_Extrait cité_.

Qu’en est-il de la sobriété foncière ? La production de logements sociaux, indispensable à la diversification de l’offre à l’échelle des communes mais aussi des intercos et des métropoles, ne risque-t-elle pas de s’en ressentir ?
Nous reconstruisons souvent sur place mais vous avez raison d’insister sur le fait qu’il faut encore du foncier pour construire des logements sociaux. Et puis, un programme de renouvellement urbain, si bien amené a-t-il été, réclame toujours de nouvelles interventions, souvent menées par les bailleurs, bien entendu, mais qui doivent être soutenues par l’Anru. Dans dix ans, nous aurons à revenir sans doute sur les premiers quartiers rénovés, comme on le ferait dans une quelconque copropriété pour conserver la qualité du bâti. Les logements sociaux vieillissent aussi.
Le bilan est donc pour vous globalement positif…
Évidemment. Je suis un éternel positif. Nous avons redonné une vraie dignité aux habitants, ils nous le disent. Mais l’intervention sur le bâti s’est aussi doublée de travaux en extérieurs, d’aménagements d’espaces publics, d’aires de sport en plein air, de mobilités douces. Nous verdissons beaucoup ces quartiers, pour lutter contre le dérèglement climatique. Sans oublier l’école, avec de nombreuses mesures destinées à faciliter l’école hors les murs, les cités éducatives, etc. Autant de réussites à mettre sur le compte de l’impulsion donnée par l’Anru.

_Série d'exercices_.
• 1. D'après l'entretien sur la rénovation urbaine, que fait-on dans ces quartiers pour lutter contre le dérèglement climatique ?
• 2. Reproduisez à l'identique le passage de l'entretien sur la rénovation urbaine qui s'ouvre sur les mots contenant « Qu’en est-il de » et se clôt sur « sociaux vieillissent aussi. ».

_Données_.
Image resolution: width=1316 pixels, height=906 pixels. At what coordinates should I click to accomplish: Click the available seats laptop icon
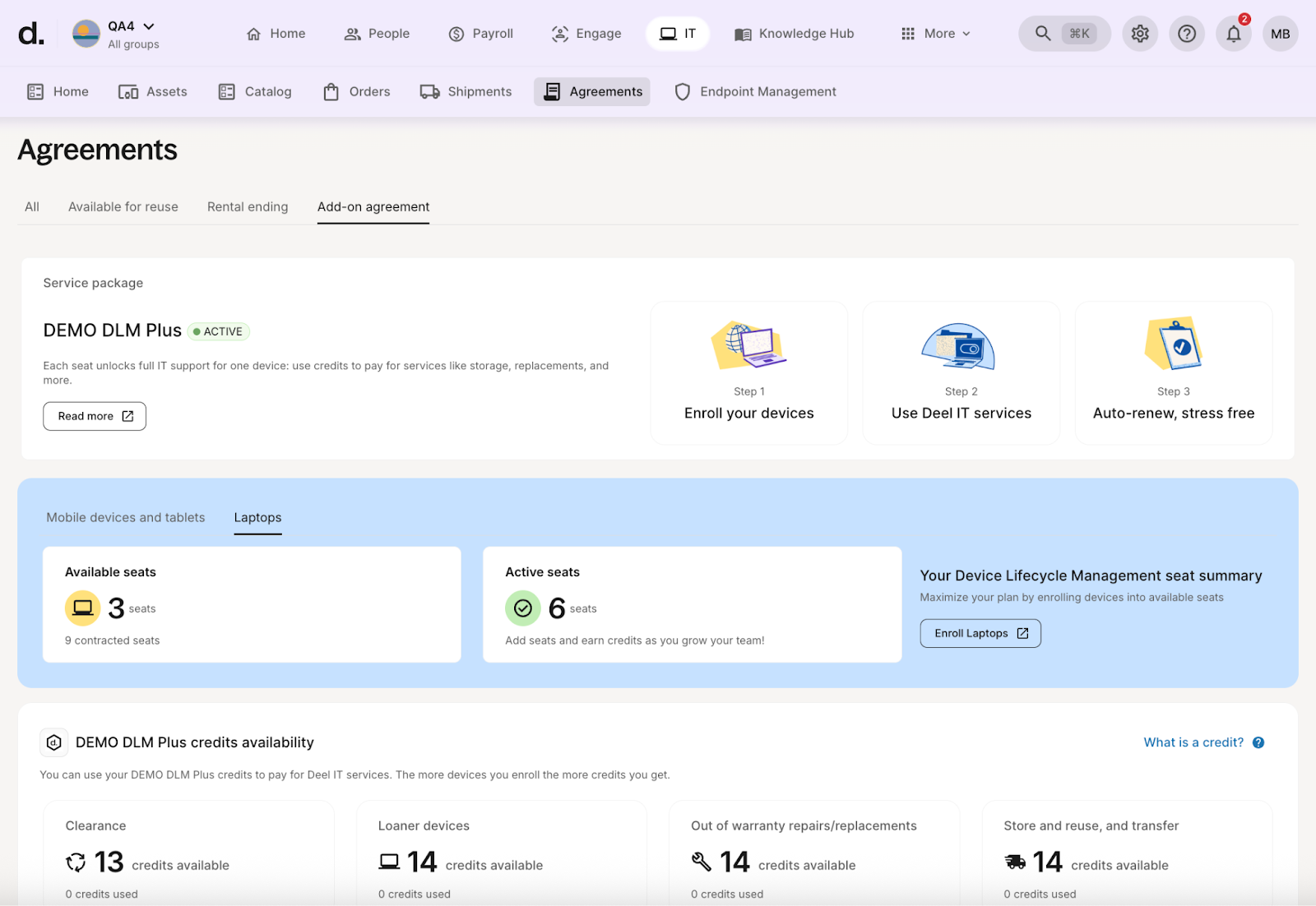tap(82, 608)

_Corrigé de l'exercice_.
• 1. On verdit beaucoup ces quartiers.

• 2.
Qu’en est-il de la sobriété foncière ? La production de logements sociaux, indispensable à la diversification de l’offre à l’échelle des communes mais aussi des intercos et des métropoles, ne risque-t-elle pas de s’en ressentir ?
Nous reconstruisons souvent sur place mais vous avez raison d’insister sur le fait qu’il faut encore du foncier pour construire des logements sociaux. Et puis, un programme de renouvellement urbain, si bien amené a-t-il été, réclame toujours de nouvelles interventions, souvent menées par les bailleurs, bien entendu, mais qui doivent être soutenues par l’Anru. Dans dix ans, nous aurons à revenir sans doute sur les premiers quartiers rénovés, comme on le ferait dans une quelconque copropriété pour conserver la qualité du bâti. Les logements sociaux vieillissent aussi.